Stored records
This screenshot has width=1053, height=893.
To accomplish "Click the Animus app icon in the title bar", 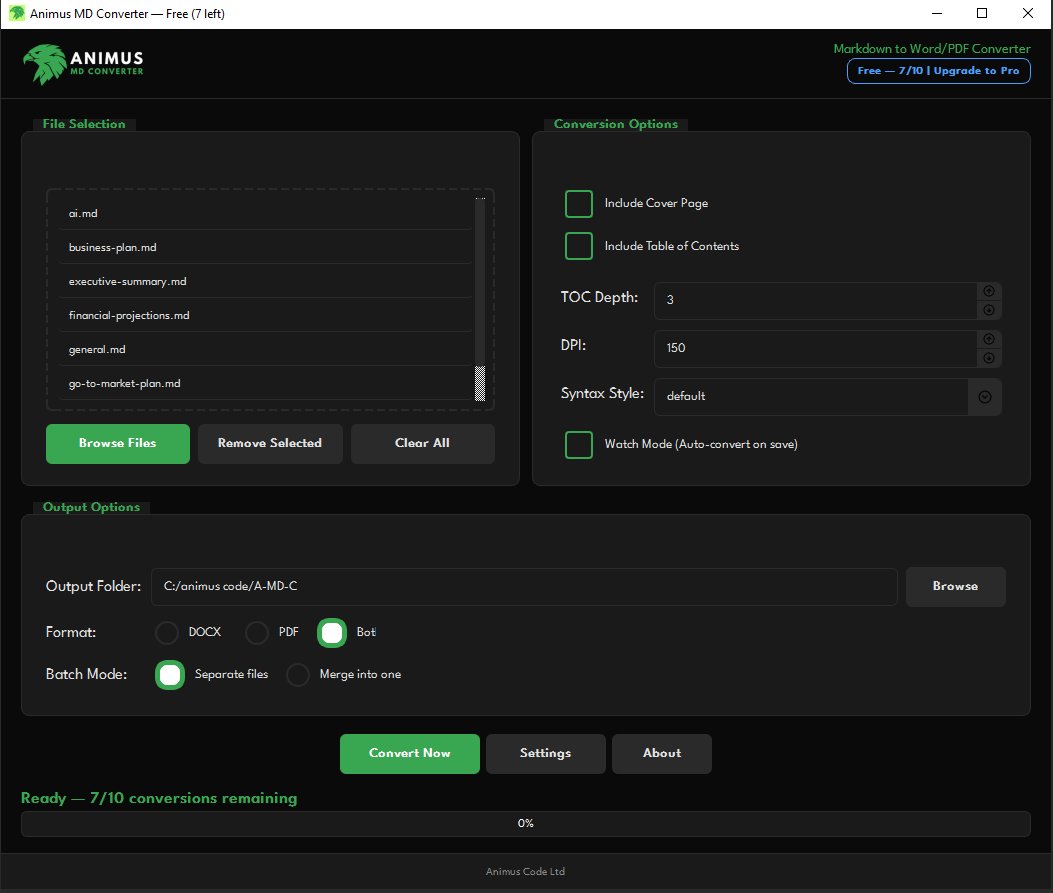I will pyautogui.click(x=16, y=13).
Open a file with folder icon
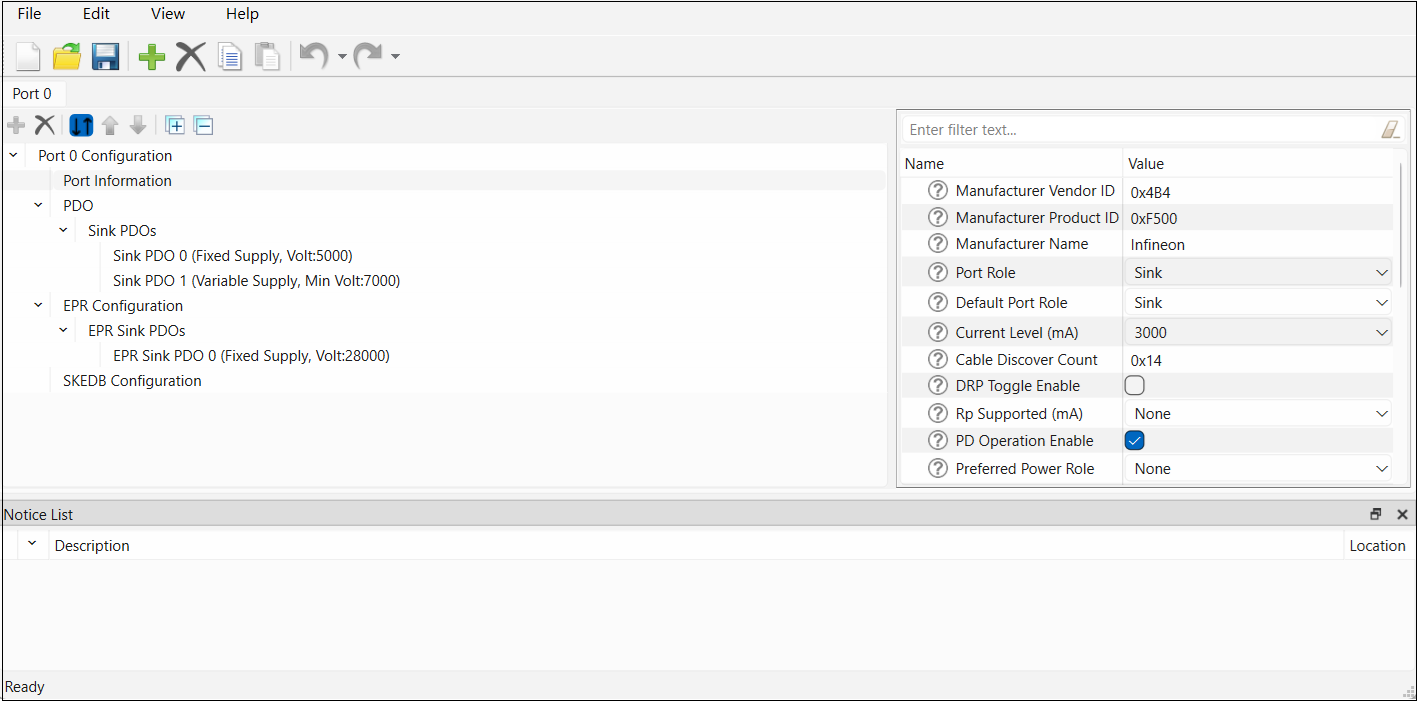1417x702 pixels. pyautogui.click(x=67, y=57)
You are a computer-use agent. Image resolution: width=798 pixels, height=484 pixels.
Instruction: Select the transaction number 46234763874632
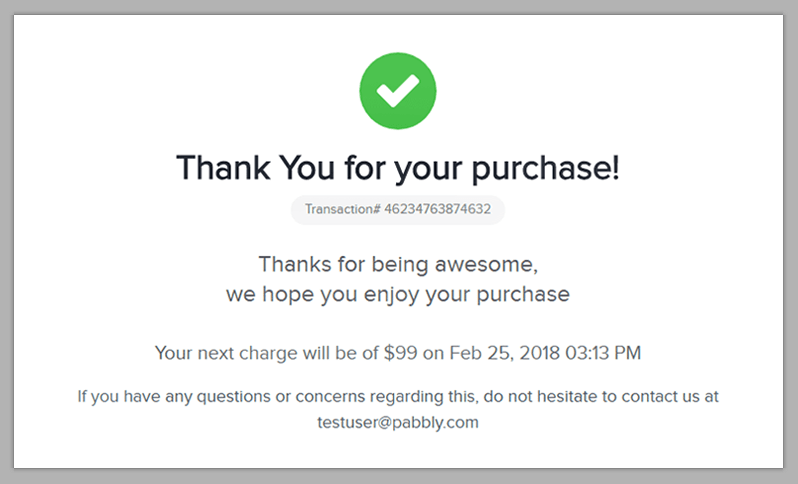tap(437, 210)
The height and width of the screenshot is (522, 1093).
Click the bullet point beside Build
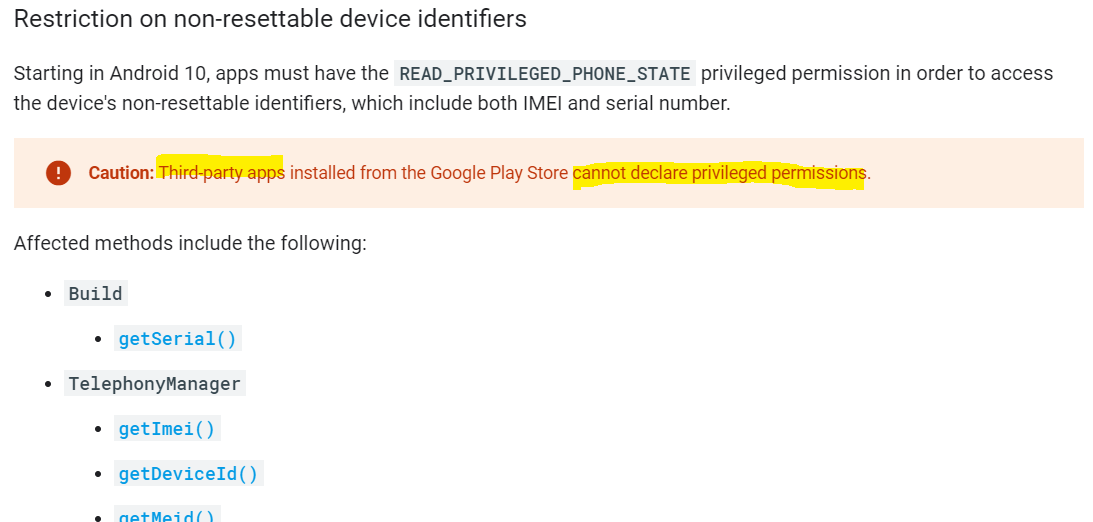(x=48, y=294)
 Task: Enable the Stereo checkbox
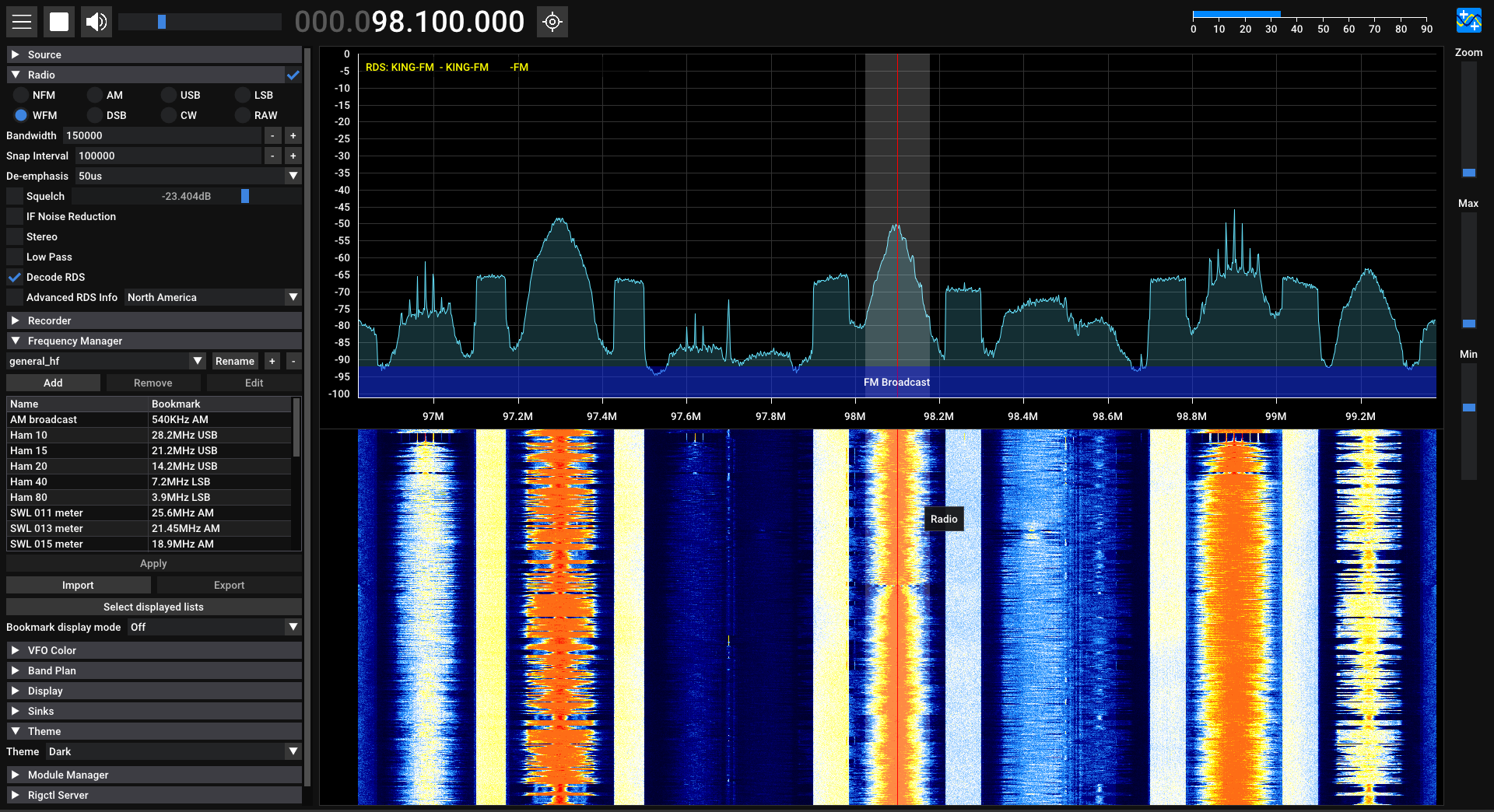[x=15, y=236]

◆ ASSIGNMENT ◆
Your answer should consist solely of the lines from the one with "The height and" through the last line of the entries, restated word for word, with the pictures omitted.

◆ RESPONSE ◆
The height and width of the screenshot is (522, 1093).
Click the bullet point beside Build
(x=48, y=294)
 Task: Enable the Stereo checkbox
[x=15, y=236]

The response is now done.